### Your instructions
The entries below are to be printed again word for word.

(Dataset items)

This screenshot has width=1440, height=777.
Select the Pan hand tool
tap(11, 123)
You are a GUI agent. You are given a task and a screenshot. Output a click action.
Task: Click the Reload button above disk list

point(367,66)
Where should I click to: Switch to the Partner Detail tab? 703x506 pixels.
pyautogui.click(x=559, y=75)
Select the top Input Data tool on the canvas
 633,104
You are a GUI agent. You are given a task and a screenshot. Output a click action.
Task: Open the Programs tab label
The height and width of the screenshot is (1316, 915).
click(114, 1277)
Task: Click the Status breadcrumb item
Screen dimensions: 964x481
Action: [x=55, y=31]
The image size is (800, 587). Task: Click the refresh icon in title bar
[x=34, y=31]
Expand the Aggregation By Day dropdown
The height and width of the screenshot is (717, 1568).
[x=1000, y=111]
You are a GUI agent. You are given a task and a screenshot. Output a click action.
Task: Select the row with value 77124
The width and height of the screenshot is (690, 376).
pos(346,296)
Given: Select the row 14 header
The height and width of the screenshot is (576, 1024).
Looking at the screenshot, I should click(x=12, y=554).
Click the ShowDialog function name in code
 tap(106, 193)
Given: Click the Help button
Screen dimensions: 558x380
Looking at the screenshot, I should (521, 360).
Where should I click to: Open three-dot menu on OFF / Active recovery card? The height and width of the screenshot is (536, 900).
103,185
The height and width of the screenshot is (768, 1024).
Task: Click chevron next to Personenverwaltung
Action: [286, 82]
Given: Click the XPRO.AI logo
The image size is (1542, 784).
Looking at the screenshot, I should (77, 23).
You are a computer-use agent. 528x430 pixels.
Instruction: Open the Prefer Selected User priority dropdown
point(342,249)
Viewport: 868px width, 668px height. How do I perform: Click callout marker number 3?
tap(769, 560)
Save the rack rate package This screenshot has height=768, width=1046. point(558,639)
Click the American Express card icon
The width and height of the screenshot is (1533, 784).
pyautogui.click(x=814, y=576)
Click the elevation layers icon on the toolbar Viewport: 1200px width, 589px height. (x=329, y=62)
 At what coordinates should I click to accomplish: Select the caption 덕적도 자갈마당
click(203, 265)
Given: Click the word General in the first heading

### Solution to the exercise
This screenshot has width=1440, height=777.
Select the Pan hand tool
tap(11, 123)
You are a GUI agent. You are given a task and a screenshot. Output a click action.
Task: Click the Reload button above disk list

point(367,66)
Where should I click to: Switch to the Partner Detail tab? 703x506 pixels.
pyautogui.click(x=559, y=75)
Select the top Input Data tool on the canvas
 633,104
You are a GUI agent. You are given a task and a screenshot. Output a click action.
Task: Open the Programs tab label
The height and width of the screenshot is (1316, 915).
click(114, 1277)
Task: Click the Status breadcrumb item
Screen dimensions: 964x481
Action: [x=55, y=31]
The image size is (800, 587). Task: Click the refresh icon in title bar
[x=34, y=31]
Expand the Aggregation By Day dropdown
The height and width of the screenshot is (717, 1568).
[x=1000, y=111]
You are a GUI agent. You are given a task and a screenshot. Output a click action.
Task: Select the row with value 77124
The width and height of the screenshot is (690, 376).
pos(346,296)
Given: Select the row 14 header
The height and width of the screenshot is (576, 1024).
Looking at the screenshot, I should click(x=12, y=554).
Click the ShowDialog function name in code
 tap(106, 193)
Given: Click the Help button
Screen dimensions: 558x380
Looking at the screenshot, I should (521, 360).
Where should I click to: Open three-dot menu on OFF / Active recovery card? The height and width of the screenshot is (536, 900).
103,185
The height and width of the screenshot is (768, 1024).
Task: Click chevron next to Personenverwaltung
Action: [286, 82]
Given: Click the XPRO.AI logo
The image size is (1542, 784).
Looking at the screenshot, I should (77, 23).
You are a computer-use agent. 528x430 pixels.
Instruction: Open the Prefer Selected User priority dropdown
point(342,249)
Viewport: 868px width, 668px height. How do I perform: Click callout marker number 3?
tap(769, 560)
Save the rack rate package This screenshot has height=768, width=1046. point(558,639)
Click the American Express card icon
The width and height of the screenshot is (1533, 784).
pyautogui.click(x=814, y=576)
Click the elevation layers icon on the toolbar Viewport: 1200px width, 589px height. (x=329, y=62)
 At what coordinates should I click to accomplish: Select the caption 덕적도 자갈마당
click(203, 265)
Given: Click the word General in the first heading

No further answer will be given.